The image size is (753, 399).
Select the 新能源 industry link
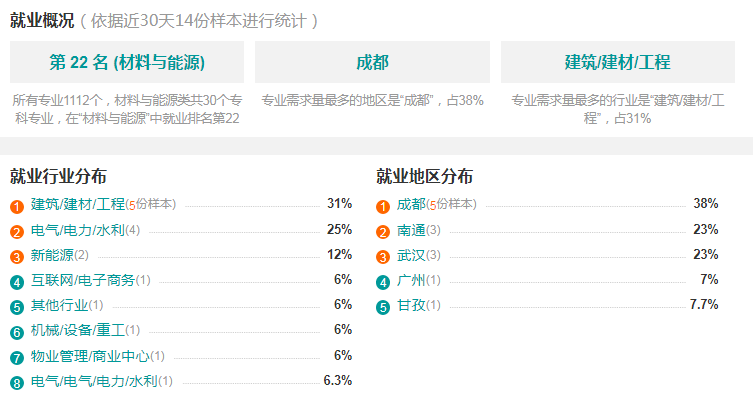pyautogui.click(x=52, y=255)
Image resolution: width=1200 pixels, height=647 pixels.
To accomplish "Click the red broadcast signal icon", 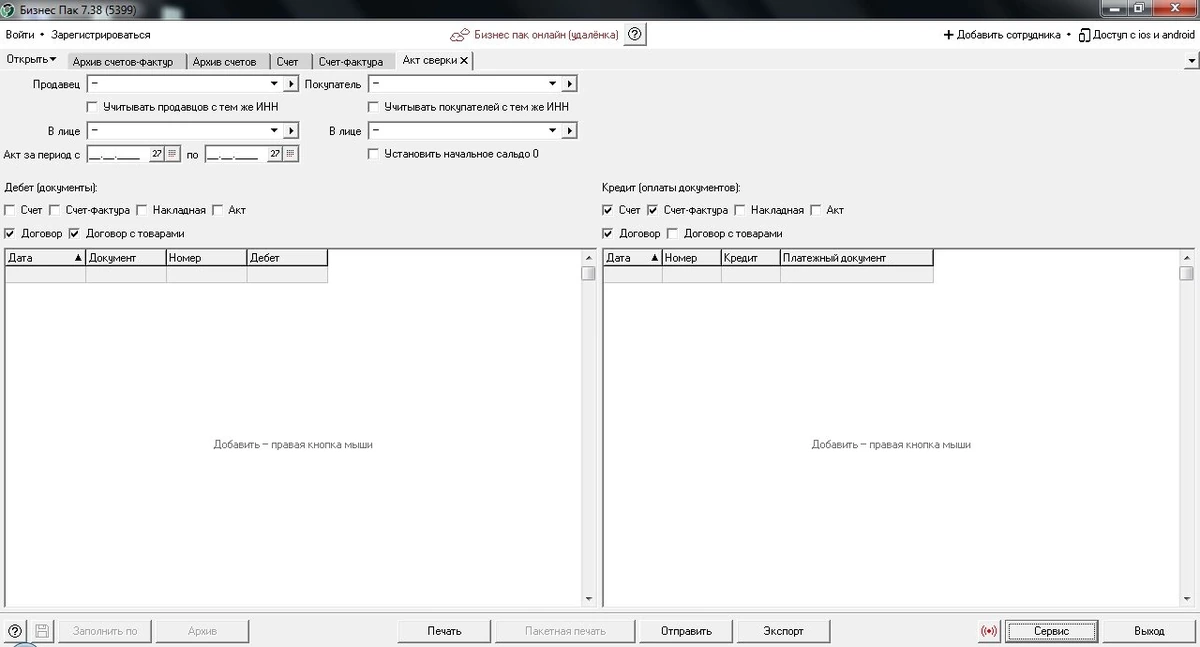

DIRECTIONS: Starting with the line that contains "Image resolution: width=1200", copy every line word for word through the end of the listing above, but leave out the pictures.

PROBLEM SOLUTION:
Image resolution: width=1200 pixels, height=647 pixels.
To accomplish "Click the red broadcast signal icon", 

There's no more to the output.